The most misdiagnosed code on the planet. Here is how 5-gas readings and O₂ activity separate catalyst failure from sensor failure.

P0420 (catalyst efficiency below threshold, bank 1) is the single most common reason a perfectly good catalyst is replaced. The ECU is comparing pre-cat O₂ activity to post-cat O₂ activity — so the code flags either a weak catalyst or a misreporting downstream sensor.

The logic behind the code

A healthy catalyst stores oxygen. The post-cat sensor should read relatively flat (steady voltage) while the pre-cat cycles. When the downstream activity increasingly mirrors the upstream, the catalyst has lost storage capacity — or the downstream sensor has drifted.

Gas-based evidence

At the tailpipe with a warm engine:

  • HC and CO remain low: catalyst still oxidising — P0420 likely a sensor issue.
  • HC and CO elevated past tailpipe limits: real catalyst failure.

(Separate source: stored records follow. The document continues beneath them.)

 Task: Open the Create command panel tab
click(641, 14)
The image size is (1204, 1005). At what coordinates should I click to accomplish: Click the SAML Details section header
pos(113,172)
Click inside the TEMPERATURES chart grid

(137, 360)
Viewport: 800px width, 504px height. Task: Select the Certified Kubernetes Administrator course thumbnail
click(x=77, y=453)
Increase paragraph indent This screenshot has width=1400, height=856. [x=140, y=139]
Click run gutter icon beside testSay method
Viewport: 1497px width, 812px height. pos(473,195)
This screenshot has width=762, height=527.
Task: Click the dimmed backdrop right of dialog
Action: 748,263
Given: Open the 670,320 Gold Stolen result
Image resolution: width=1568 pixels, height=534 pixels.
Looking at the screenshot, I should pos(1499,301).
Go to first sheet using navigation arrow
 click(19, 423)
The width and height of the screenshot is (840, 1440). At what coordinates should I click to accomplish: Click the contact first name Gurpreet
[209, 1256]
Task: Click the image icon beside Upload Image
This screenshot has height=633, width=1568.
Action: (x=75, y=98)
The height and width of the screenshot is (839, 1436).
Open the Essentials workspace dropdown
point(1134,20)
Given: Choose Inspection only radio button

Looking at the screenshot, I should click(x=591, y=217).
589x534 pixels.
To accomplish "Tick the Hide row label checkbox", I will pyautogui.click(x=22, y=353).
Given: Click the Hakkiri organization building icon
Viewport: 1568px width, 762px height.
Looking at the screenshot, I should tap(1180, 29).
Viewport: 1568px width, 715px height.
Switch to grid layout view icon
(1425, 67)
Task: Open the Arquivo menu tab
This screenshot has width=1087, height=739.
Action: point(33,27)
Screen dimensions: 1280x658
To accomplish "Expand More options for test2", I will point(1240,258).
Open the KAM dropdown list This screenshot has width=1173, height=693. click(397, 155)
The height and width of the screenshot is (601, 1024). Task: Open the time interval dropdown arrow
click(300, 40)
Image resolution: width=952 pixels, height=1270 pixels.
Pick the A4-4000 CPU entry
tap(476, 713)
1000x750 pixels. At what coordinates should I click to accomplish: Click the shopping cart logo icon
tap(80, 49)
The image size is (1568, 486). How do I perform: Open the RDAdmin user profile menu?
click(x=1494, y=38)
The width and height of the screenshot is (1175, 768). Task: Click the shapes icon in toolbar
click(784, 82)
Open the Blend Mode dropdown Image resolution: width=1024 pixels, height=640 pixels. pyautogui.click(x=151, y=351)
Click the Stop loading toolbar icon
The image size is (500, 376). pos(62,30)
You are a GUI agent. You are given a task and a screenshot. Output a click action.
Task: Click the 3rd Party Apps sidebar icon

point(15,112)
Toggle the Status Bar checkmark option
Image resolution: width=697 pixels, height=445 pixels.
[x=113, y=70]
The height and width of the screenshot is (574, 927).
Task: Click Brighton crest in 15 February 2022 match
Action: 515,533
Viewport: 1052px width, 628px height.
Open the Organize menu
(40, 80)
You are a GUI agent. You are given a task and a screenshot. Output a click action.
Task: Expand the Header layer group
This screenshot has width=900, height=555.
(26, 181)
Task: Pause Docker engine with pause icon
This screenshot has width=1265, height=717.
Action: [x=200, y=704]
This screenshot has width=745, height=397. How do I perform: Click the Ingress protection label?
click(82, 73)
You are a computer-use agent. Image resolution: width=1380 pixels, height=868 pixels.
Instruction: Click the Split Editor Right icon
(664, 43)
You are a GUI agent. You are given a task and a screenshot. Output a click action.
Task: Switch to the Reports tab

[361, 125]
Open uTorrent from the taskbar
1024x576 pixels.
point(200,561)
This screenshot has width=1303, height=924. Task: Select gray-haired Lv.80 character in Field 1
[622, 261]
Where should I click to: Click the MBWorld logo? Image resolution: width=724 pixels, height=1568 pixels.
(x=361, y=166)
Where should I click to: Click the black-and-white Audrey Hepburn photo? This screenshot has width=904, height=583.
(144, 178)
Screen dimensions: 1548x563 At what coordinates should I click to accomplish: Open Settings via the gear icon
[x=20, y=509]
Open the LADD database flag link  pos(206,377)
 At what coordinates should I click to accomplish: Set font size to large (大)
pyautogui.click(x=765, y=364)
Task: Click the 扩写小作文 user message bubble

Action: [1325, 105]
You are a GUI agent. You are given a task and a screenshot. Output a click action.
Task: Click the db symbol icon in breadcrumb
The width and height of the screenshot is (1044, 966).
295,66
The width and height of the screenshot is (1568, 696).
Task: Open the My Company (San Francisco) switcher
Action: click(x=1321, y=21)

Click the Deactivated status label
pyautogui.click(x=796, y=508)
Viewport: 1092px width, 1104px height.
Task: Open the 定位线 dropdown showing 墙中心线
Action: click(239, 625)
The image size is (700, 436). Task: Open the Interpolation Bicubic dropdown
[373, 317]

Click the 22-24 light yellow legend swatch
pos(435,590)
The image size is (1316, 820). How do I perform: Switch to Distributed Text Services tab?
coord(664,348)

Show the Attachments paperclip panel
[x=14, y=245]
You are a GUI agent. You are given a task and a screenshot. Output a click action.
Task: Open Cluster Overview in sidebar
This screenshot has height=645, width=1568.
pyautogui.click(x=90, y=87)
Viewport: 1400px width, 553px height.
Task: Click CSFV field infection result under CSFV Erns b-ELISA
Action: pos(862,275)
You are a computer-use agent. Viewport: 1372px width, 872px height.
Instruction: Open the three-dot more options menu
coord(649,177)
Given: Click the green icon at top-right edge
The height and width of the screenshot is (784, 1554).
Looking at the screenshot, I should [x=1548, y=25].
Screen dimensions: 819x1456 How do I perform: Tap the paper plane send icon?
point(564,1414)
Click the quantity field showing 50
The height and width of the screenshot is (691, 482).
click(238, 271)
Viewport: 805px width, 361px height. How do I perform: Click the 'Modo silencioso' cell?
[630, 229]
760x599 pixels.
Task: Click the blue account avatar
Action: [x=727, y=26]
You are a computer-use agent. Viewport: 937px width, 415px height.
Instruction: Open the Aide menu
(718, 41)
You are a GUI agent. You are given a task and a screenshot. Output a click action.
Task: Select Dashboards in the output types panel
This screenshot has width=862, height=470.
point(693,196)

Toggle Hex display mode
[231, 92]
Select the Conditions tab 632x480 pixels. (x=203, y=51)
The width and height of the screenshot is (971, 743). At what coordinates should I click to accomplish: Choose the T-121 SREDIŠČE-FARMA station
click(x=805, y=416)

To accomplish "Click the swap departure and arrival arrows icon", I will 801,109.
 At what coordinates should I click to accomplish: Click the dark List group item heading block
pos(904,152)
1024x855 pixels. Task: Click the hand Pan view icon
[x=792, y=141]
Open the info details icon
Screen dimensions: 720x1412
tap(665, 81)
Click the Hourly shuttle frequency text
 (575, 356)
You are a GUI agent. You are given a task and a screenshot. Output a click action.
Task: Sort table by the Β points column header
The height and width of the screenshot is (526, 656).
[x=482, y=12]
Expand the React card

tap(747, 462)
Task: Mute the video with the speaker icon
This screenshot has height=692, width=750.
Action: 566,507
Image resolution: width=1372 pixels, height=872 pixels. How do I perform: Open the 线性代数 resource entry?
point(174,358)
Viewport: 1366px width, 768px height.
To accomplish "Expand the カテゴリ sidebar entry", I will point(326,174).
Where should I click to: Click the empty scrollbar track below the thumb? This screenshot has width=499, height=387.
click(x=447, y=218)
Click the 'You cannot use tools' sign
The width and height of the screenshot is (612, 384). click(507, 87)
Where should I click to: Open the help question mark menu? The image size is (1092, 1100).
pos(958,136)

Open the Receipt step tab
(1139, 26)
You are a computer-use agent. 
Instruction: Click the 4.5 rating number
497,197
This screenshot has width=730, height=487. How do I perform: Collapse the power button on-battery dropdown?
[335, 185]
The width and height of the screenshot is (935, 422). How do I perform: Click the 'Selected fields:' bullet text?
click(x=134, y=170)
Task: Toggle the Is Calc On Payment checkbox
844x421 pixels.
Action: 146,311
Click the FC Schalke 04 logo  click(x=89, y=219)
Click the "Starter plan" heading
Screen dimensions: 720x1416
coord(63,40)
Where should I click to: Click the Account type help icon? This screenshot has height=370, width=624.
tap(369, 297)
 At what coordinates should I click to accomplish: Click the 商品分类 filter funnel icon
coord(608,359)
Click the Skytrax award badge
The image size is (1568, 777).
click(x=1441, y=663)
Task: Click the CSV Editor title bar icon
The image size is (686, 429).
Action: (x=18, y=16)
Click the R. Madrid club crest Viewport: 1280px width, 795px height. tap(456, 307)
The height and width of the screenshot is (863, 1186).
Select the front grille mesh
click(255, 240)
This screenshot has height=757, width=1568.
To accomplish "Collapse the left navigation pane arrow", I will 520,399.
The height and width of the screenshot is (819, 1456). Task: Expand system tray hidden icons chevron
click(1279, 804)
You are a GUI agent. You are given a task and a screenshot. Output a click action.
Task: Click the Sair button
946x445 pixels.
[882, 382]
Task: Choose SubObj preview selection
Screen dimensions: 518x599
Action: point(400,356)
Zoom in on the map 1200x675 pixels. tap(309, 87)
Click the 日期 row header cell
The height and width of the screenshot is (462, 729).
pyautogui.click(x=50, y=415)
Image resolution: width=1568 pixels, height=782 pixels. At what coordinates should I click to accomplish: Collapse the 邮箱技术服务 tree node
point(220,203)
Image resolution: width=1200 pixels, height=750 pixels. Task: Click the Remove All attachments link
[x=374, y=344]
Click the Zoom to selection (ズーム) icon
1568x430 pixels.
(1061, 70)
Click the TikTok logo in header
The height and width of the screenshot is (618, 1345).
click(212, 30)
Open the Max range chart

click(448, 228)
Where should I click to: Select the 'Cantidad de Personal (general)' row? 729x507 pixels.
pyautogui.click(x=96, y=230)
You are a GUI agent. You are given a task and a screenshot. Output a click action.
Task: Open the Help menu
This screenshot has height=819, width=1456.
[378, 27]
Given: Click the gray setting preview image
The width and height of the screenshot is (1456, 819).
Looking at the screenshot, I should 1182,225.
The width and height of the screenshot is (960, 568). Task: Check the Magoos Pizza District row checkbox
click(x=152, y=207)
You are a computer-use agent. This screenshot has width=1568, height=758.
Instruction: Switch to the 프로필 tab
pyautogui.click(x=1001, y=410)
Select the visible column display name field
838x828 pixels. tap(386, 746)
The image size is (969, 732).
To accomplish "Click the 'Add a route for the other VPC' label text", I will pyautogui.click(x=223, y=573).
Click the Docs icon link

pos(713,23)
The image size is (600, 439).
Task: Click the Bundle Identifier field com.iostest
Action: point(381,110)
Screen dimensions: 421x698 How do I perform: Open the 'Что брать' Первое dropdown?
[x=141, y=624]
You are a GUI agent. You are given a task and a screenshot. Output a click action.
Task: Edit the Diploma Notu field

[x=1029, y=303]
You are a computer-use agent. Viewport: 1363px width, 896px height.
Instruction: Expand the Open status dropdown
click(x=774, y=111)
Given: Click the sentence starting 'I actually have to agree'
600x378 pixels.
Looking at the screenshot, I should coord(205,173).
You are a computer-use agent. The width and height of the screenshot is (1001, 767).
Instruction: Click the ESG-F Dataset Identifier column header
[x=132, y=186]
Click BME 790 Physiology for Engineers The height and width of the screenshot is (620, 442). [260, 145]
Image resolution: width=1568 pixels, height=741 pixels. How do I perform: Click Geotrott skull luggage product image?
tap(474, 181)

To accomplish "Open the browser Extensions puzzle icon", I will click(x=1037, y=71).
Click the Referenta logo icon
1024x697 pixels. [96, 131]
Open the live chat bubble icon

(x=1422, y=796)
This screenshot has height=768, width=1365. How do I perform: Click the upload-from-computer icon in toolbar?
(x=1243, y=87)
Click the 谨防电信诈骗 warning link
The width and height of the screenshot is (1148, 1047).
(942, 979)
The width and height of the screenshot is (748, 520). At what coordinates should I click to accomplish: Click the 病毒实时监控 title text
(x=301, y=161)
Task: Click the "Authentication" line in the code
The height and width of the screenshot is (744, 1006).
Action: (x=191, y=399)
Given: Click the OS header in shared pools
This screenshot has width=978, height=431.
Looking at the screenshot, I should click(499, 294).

Compare pre-cat and post-cat where accessible.
  • Temperature rise across cat: working catalysts raise exhaust temperature. A cold cat is a dead cat.

Sensor-side checks

  1. Compare upstream and downstream lambda activity under steady cruise — downstream should be notably flatter.
  2. Swap sensor (if supported) and see if the issue follows the sensor.
  3. Look for contaminants — silicone, coolant, oil — that killed upstream and may be lying in wait at downstream.

// before you replace a cat

Always verify HC and CO output at the tailpipe. If both are low, your cat is converting. Don't throw £500 of catalyst at a £40 sensor problem.